Dedicated JNLP agents Troubleshooting guide

5 minute read

Symptoms

  • I am not able to connect a JNLP agent to a Jenkins Instance

  • The build has failed because the connection got broken

  • The build is stalled in the queue waiting for the agent

  • The agent is disconnected and cannot connect again

  • Channel is broken warning at logs

  • Any of the exceptions listed below

Diagnosis/Treatment

There are some required data before starting to diagnose the issue that needs to be provided:

1. Requirements

1.A Ensure that the Java version is at least on the same line on both controller and agent

A good practice is to run the exactly same Java version in both Jenkins and agent, but when this is not possible it is mandatory to be running at least the same base line (major version coordinate). Check Supported JDK for CloudBees Core.

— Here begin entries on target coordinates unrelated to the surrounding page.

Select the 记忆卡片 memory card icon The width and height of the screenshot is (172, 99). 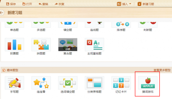coord(121,83)
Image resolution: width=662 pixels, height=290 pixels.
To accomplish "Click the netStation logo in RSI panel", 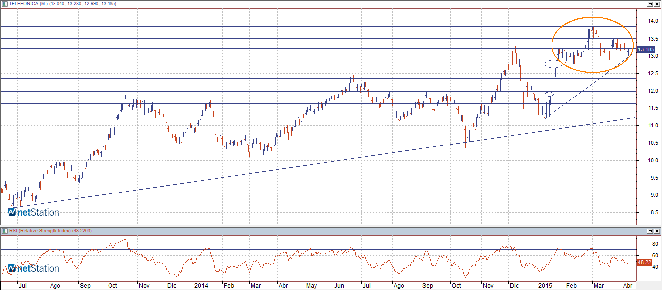I will 34,269.

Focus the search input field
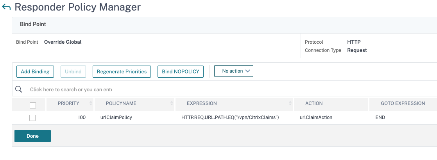(71, 89)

Run java -version in both Jenkins controller box and agent to check the java version you are running in both.

1.B Ensure that the version of agent.jar matches with the one

The main problem of running JNLP as an agent Launcher is that when you upgrade Jenkins agent.jar is not automatically upgraded on the agent it happens in SSH Launcher out of the box. It can be solved in Windows by using JNLP + winsw adding the Remoting executable in <download from="${JENKINS_URL}/jnlpJars/agent.jar" to="%BASE%\agent.jar"/>.

Check that agent.jar is the same using for example md5sum agent.jar. agent.jar can be downloaded from Jenkins controller from the URL below:

https://<JENKINS_URL>/jnlpJars/agent.jar

Partial solutions:

1.C Connectivities checks

Use jenkins-cli to check the connection

In the agent box, download the CLI and run a help command in your favorite mode. For example, using http mode:

java -jar jenkins-cli.jar [-s $JENKINS_URL] -auth <user>:<token> help
Check that the agent is able to see the JENKINS headers
# curl -IvL <JENKINS_URL> curl -IvL https://jenkins:8443

For Windows, curl command can be available on a Windows box using for example curl Download Wizard or cwyng.

Check that the JNLP port is accessible to the agent
# telnet <JENKINS_HOST> <JNLP_PORT> telnet jenkins.host.example.com 50234

2. Use a different Launch mechanism

For Jenkins >= 2.204.1 LTS, switch to a different Launch mechanism: Connect directly to TCP port.

3. Known issues

3.A. Unable to load class once the loading was interrupted

JENKINS-36991 Unable to load class once the loading was interrupted is resolved and Released in remoting 2.61.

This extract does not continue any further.